Liberadas 15 mujeres explotadas sexualmente en pisos de Palma tras caer en una red captada por redes sociales

Según las investigaciones de la Policía Nacional, las víctimas eran sometidas a un régimen de control absoluto, obligadas a permanecer disponibles de manera permanente y vigiladas en todo momento

La Policía Nacional ha liberado a 15 víctimas de explotación sexual, en su mayoría mujeres de origen asiático, tras desmantelar una organización criminal que las captaba mediante anuncios en redes sociales con falsas ofertas de empleo.

La operación, desarrollada con la colaboración de la ONG Our Rescue, ha permitido desarticular un entramado que presuntamente obtenía elevados beneficios no solo de la prostitución forzada, sino también de la venta de sustancias estupefacientes y potenciadores sexuales a los clientes de los prostíbulos clandestinos.

La red las forzaba además a realizar servicios sexuales a domicilio, trasladándolas constantemente entre distintos pisos para evitar ser detectados.

El operativo se ha saldado con 14 personas detenidas, doce de ellas en Baleares y dos en Barcelona. Siete de los arrestados han ingresado en prisión provisional.

Asimismo, los agentes practicaron diez registros en inmuebles y decretaron la clausura de tres locales utilizados como prostíbulos.

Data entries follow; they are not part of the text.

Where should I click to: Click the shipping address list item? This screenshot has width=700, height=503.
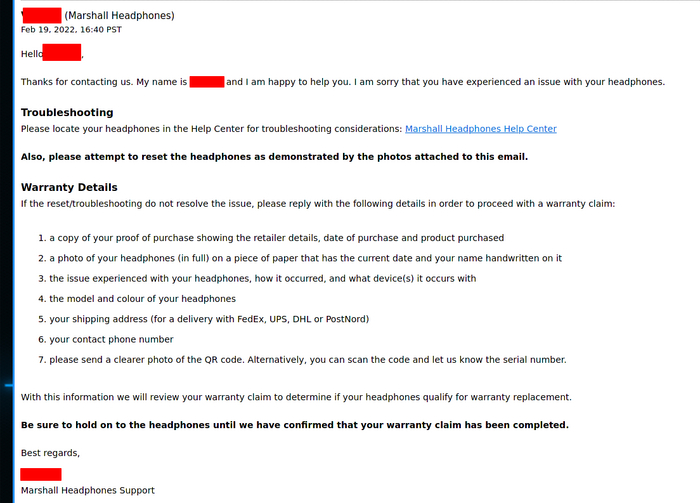coord(209,319)
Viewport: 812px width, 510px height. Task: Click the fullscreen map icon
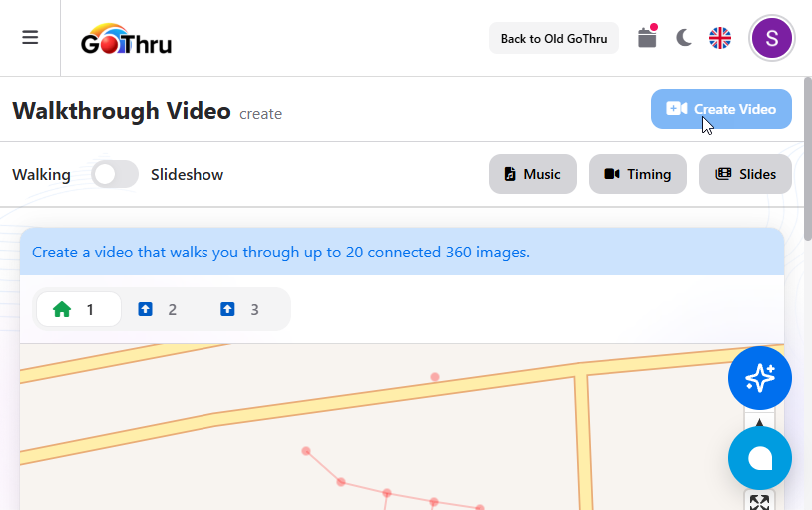pyautogui.click(x=759, y=502)
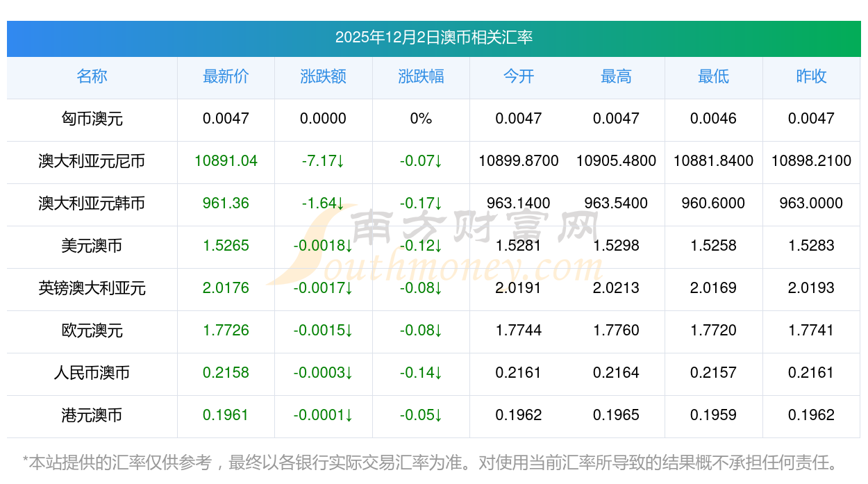Click the 港元澳币 row name
868x484 pixels.
[x=92, y=415]
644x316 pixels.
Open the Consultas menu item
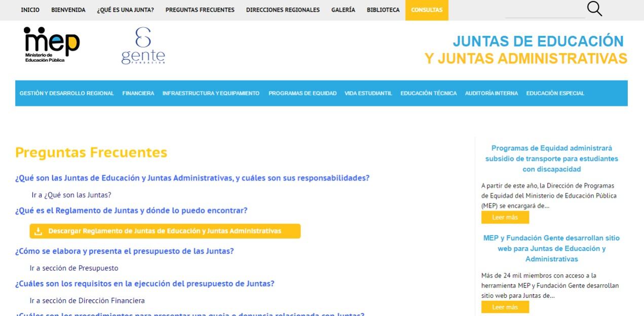pyautogui.click(x=426, y=10)
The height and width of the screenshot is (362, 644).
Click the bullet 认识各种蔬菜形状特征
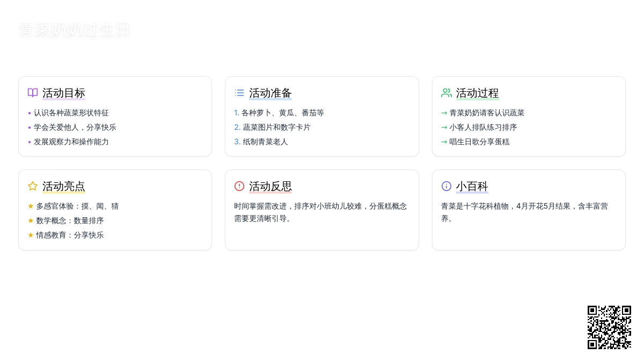[71, 113]
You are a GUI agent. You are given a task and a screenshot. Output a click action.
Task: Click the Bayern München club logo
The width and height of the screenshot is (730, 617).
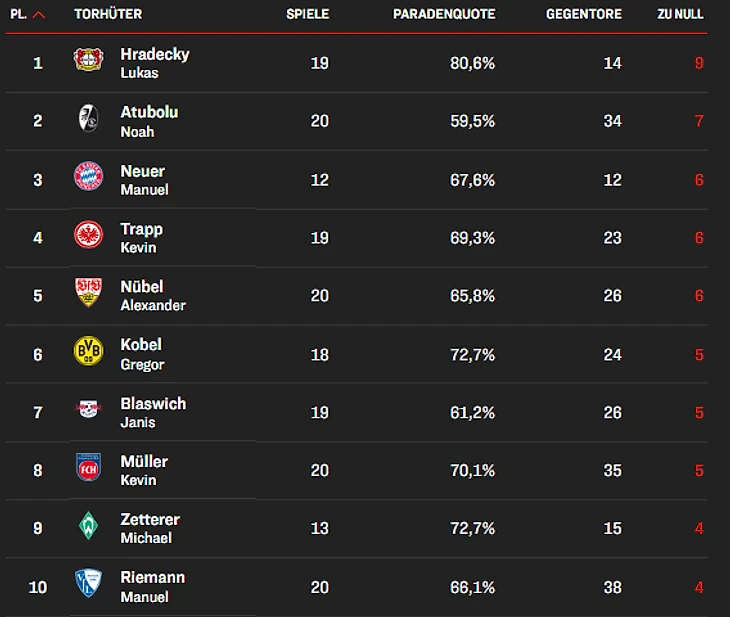pyautogui.click(x=88, y=177)
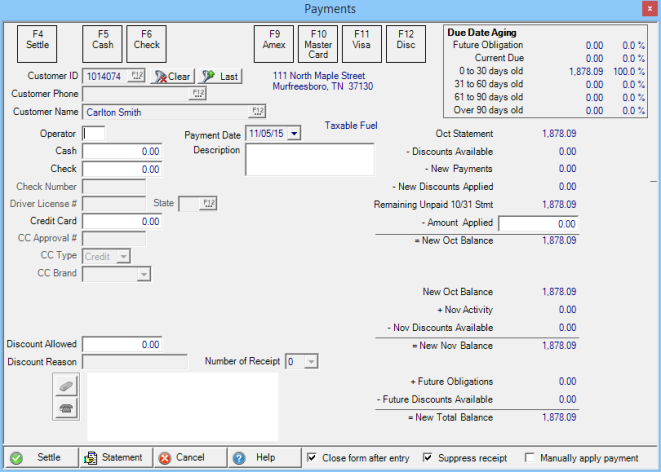The width and height of the screenshot is (661, 472).
Task: Click the printer icon beside the receipt box
Action: 66,407
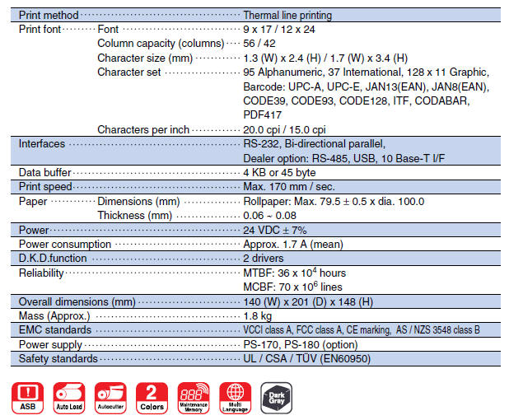Select the Dark Gray color badge

click(276, 396)
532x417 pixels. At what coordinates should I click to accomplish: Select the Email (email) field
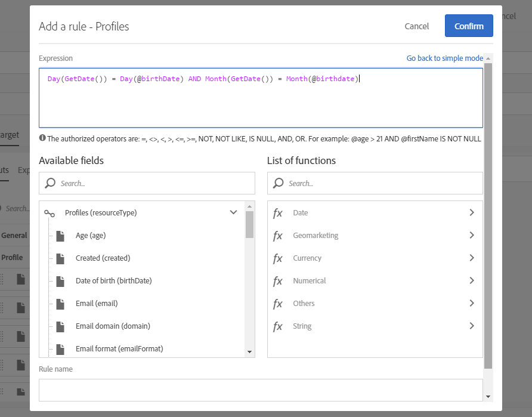(97, 304)
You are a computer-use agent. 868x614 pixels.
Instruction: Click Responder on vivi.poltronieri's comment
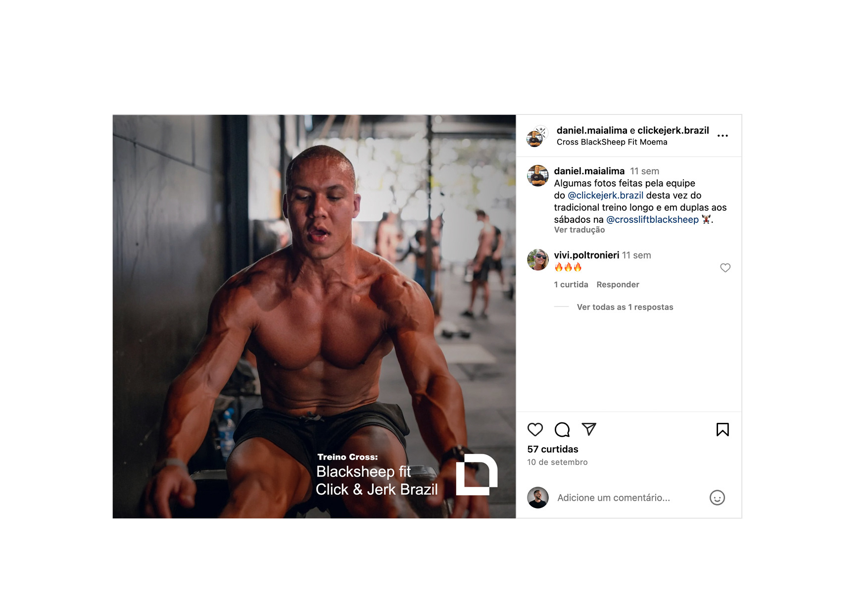click(x=618, y=285)
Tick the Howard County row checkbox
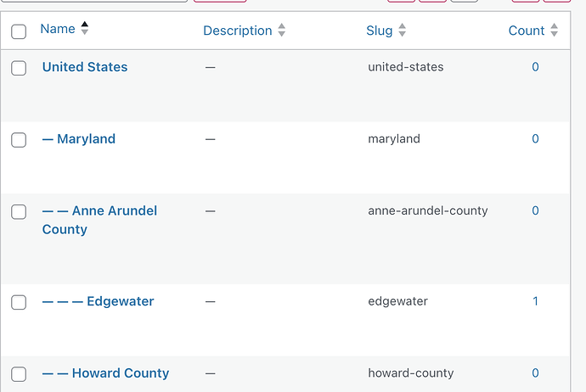 [x=19, y=374]
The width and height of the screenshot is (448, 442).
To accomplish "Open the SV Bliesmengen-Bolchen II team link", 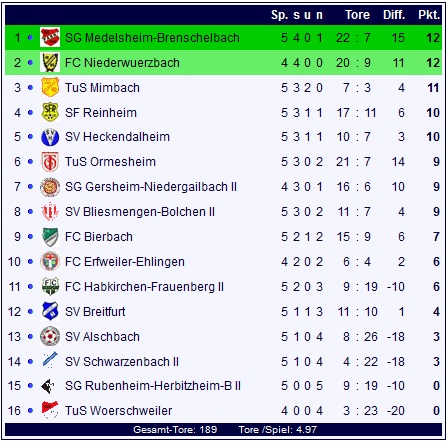I will [140, 212].
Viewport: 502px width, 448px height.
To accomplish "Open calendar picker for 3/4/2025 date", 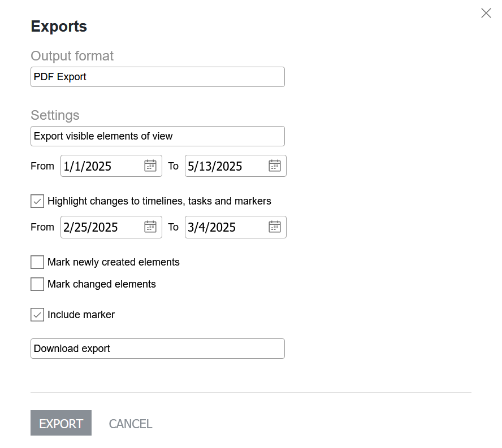I will (x=274, y=227).
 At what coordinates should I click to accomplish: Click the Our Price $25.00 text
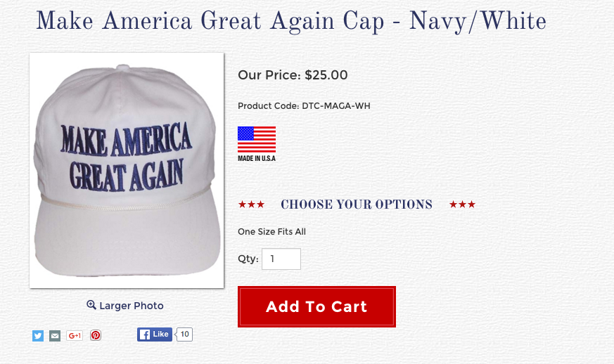[x=293, y=74]
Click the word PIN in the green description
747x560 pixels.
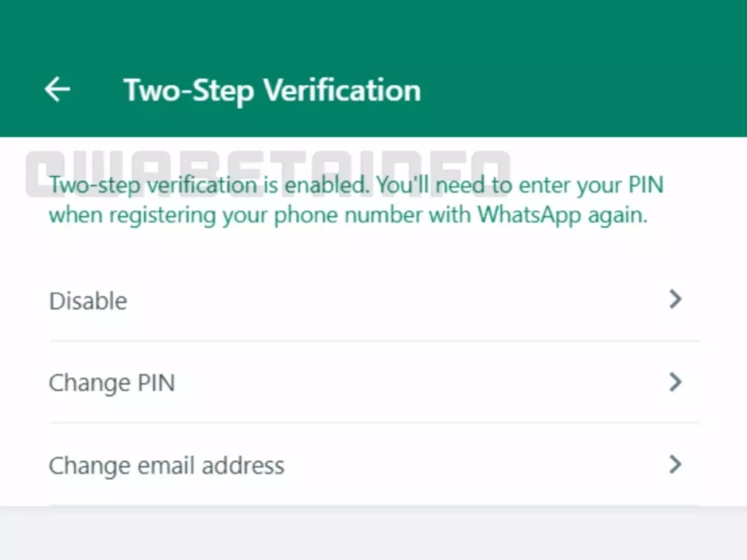(644, 185)
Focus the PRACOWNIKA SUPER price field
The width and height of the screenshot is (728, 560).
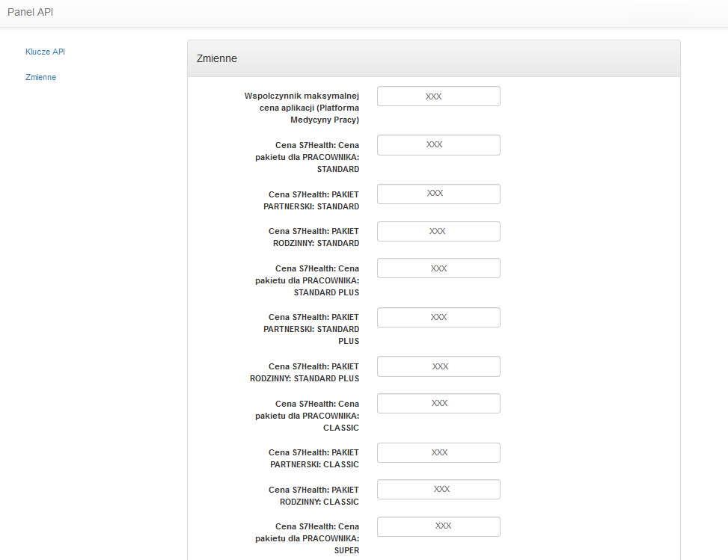438,526
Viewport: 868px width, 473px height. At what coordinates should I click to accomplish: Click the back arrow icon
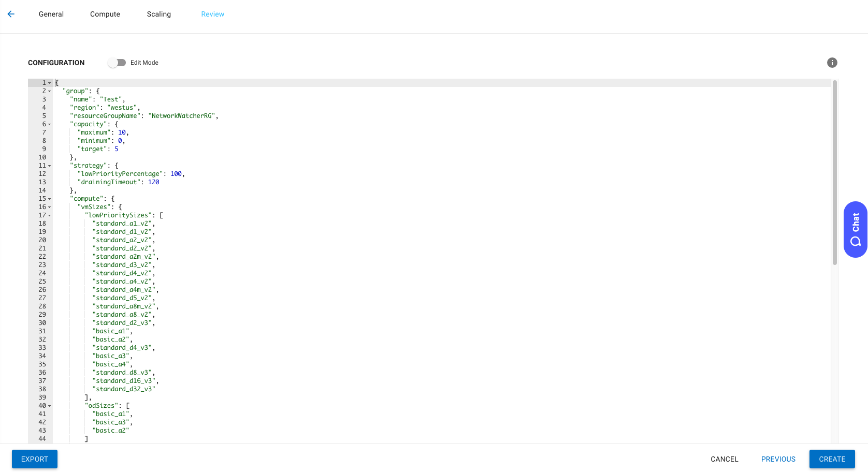[x=11, y=14]
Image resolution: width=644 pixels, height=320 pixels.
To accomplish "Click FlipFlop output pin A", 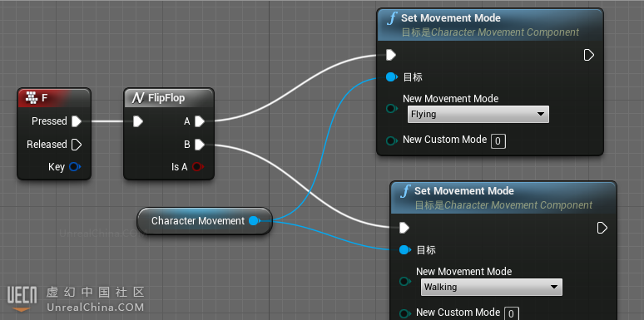I will click(199, 121).
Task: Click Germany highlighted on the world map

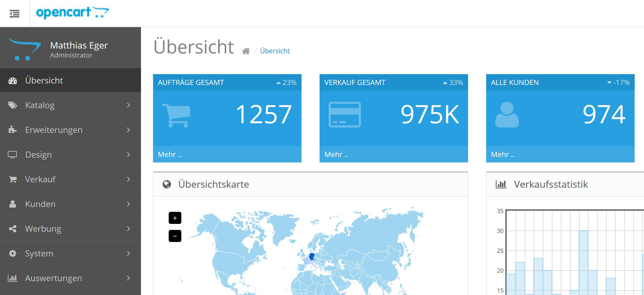Action: [312, 256]
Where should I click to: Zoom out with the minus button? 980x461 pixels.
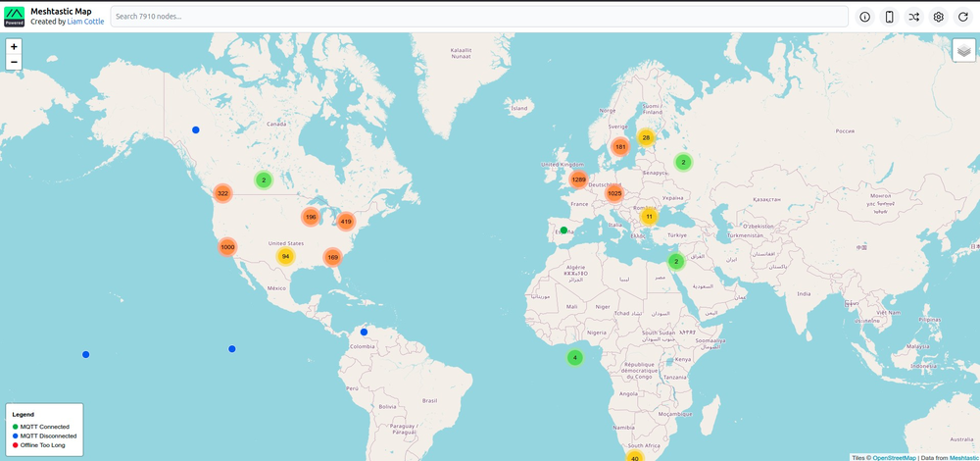pyautogui.click(x=14, y=62)
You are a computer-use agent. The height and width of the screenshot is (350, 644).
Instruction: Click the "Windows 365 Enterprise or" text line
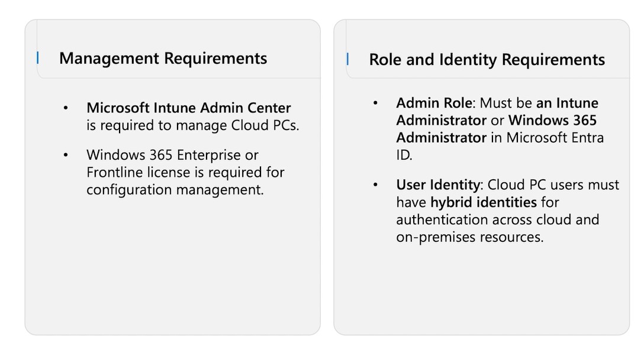[172, 155]
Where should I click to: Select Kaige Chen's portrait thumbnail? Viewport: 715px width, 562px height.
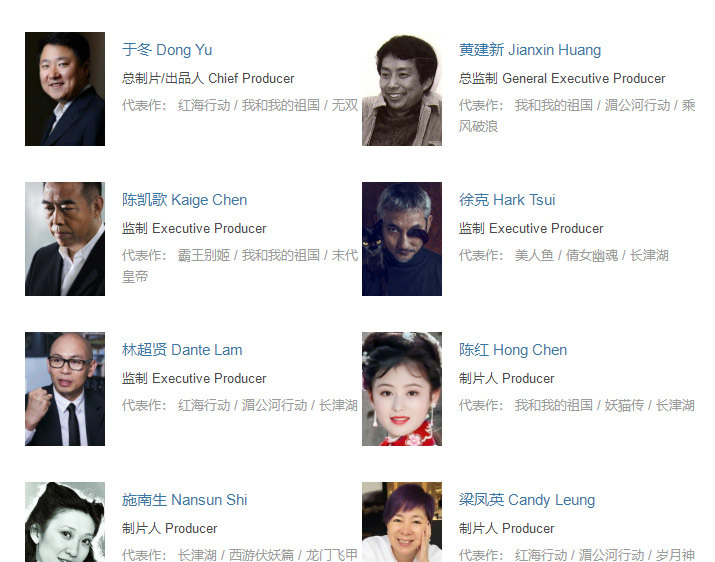tap(65, 239)
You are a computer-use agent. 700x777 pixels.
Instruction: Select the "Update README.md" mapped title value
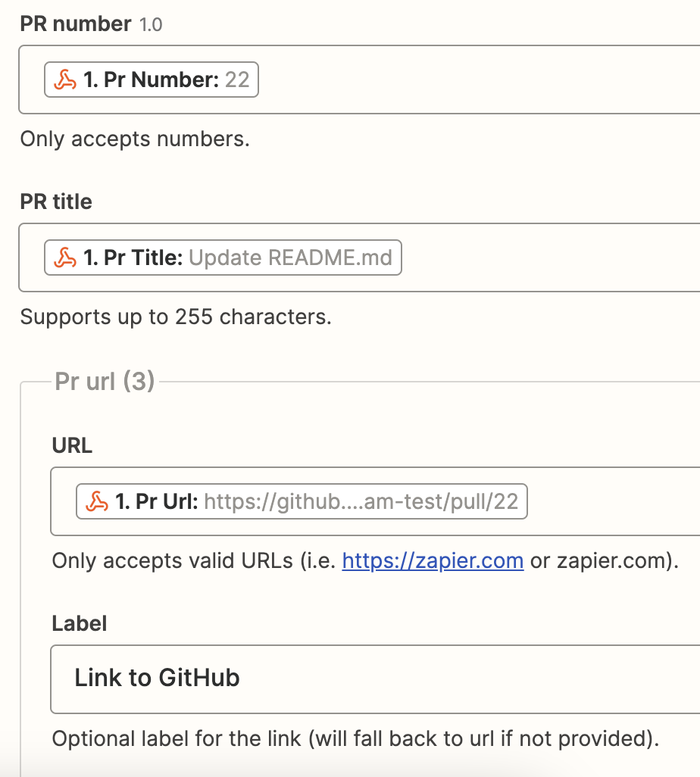(290, 258)
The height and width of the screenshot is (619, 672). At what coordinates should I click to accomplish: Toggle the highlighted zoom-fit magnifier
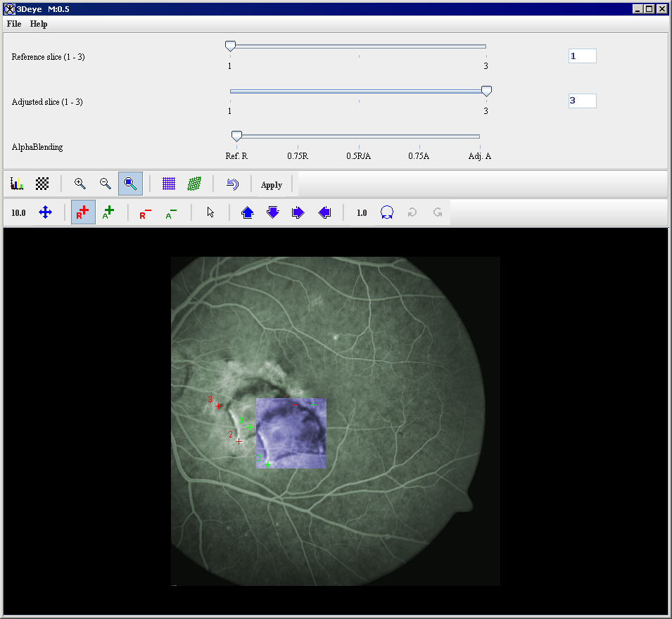130,184
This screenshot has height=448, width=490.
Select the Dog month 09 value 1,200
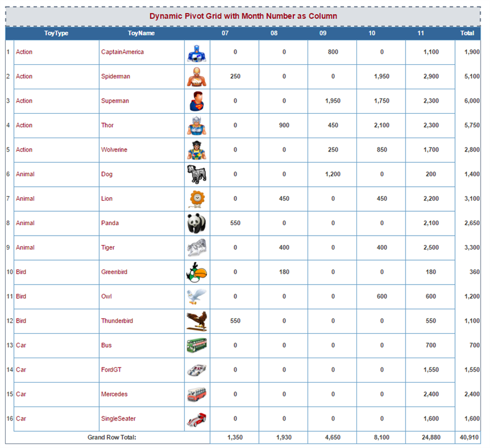[x=333, y=174]
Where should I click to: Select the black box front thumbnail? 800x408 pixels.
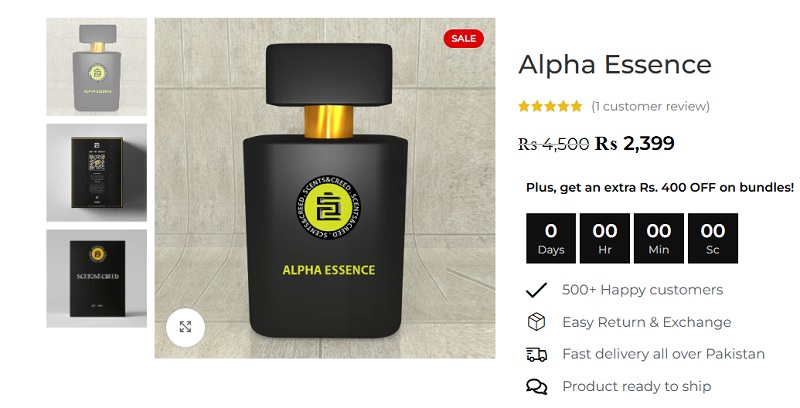tap(96, 278)
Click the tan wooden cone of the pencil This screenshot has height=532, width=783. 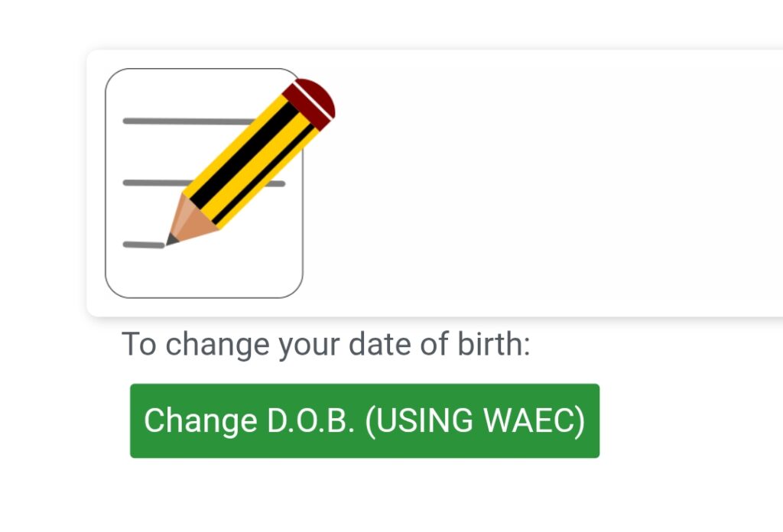pos(190,222)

Las pesquisas comenzaron en abril de 2025, tras la recepción de dos avisos anónimos en el Servicio de Atención a las Víctimas de Trata de Seres Humanos de la Policía Nacional. En ellos se alertaba de la existencia de mujeres asiáticas retenidas en pisos de Palma, donde eran explotadas y sometidas a agresiones sexuales.

De forma paralela, una de las víctimas logró huir del piso en el que estaba recluida y acudió directamente a dependencias policiales para pedir ayuda, denunciando haber sufrido violencia física y sexual.

La investigación permitió además vincular estos hechos con una operación desarrollada en 2024, en la que se desmanteló parcialmente una red dedicada a la trata de mujeres de origen chino en prostíbulos clandestinos de Palma.

La propietaria de uno de aquellos locales figuraba ahora como una de las principales cabecillas, lo que ha facilitado la desarticulación total del entramado.

Las mujeres eran captadas a través de anuncios en redes sociales y engañadas sobre la verdadera naturaleza del trabajo. Algunas ya se encontraban en la península, mientras que otras viajaron desde China hasta España tras aceptar supuestos empleos como masajistas terapéuticas, con salarios de unos 2.000 euros mensuales, o como cocineras y cuidadoras.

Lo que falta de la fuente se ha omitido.